If I were a Tweeter I'd be retweeting these two links. I've mentioned Barry Ritholtz's The Big Picture blog before. He has a measured view of the markets, and politics, not a raving bull or bear. And I've also mentioned John Hussman's Monday morning entries published in The Hussman Funds site. He has been criticized as a "Permabear" which is unfair as he looks at long economic cycles and he has been spot on long-term. His analysis can be technical and hard to follow for us lacking a PhD in economics, but well worth reading.

The recent gyrations of the market, Dow up 400, down 500, up 200, down whatever seems to signal that we are in uncharted economic and investing waters. The Fed's zero interest rates feed the fire of uncertainty. No longer is there the opportunity of having a "balanced" investment portfolio of stocks and bonds as the latter yields nothing. In fact the zero yield is adding fuel to the gold market as there is no longer an alternative cost (loss of interest) holding the yellow metal.

Hussman's recent write up makes two interesting points and then his very long piece elaborates: The reason we are facing a renewed economic downturn is that our policy makers never addressed the essential economic problem, which was, and remains, the need for debt restructuring. There are two one-way lanes on the road to ruin, and these - in endless variation - are unfortunately the only ones on the present policy map:

1) Policies aimed at distorting the financial markets by suffocating the yield on lower-risk investments, in an attempt to drive investors to accept risks that they would otherwise shun;

2) Policies aimed at defending bondholders and lenders who made bad loans, which they now seek to have bailed out at public expense.

Ritzholz writes a "slightly" lighter piece, with a list, A Decade of Punditocracy, Pathetic Edition.
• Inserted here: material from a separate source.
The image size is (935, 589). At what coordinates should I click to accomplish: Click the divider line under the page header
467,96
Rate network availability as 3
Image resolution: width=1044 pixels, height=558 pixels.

It shows how some policy makers and prognosticators drive with a rosy rear view mirror. I love the first on the list, George W. Bush, June 17, 2002: “Now, we’ve got a problem here in America that we have to address. Too many American families, too many minorities do not own a home. [...] Freddie Mac will launch 25 initiatives to eliminate homeownership barriers.”

So what is one to do? I still believe that well chosen dividend stocks held through thick and thin is part of the answer. This week's Barron's gives some valuable information on this topic, citing S&P's Howard Silverblatt's screen: Silverblatt has provided a substantial list of companies as a starting point for dividend investing. It's not a buy list but a screened set of stocks meeting certain criteria. It's available at www.marketattributes.standardandpoors.com. At the site, click S&P 500 Monthly Performance Data and then Dividend Starting File, at the bottom of the menu. Again, it's merely an interesting place to start.

Chances are that AAA firms such as Johnson & Johnson, Exxon, and Microsoft will survive, no matter what the economy might do, and one is paid to wait. Balance that with some Treasury Inflation Protected securities, and perhaps gold, and even cash, and wait out the market turmoil (it may be a very long wait). The key is to buy any of these on weakness and make the mix appropriate for one's own investment needs and risk tolerance.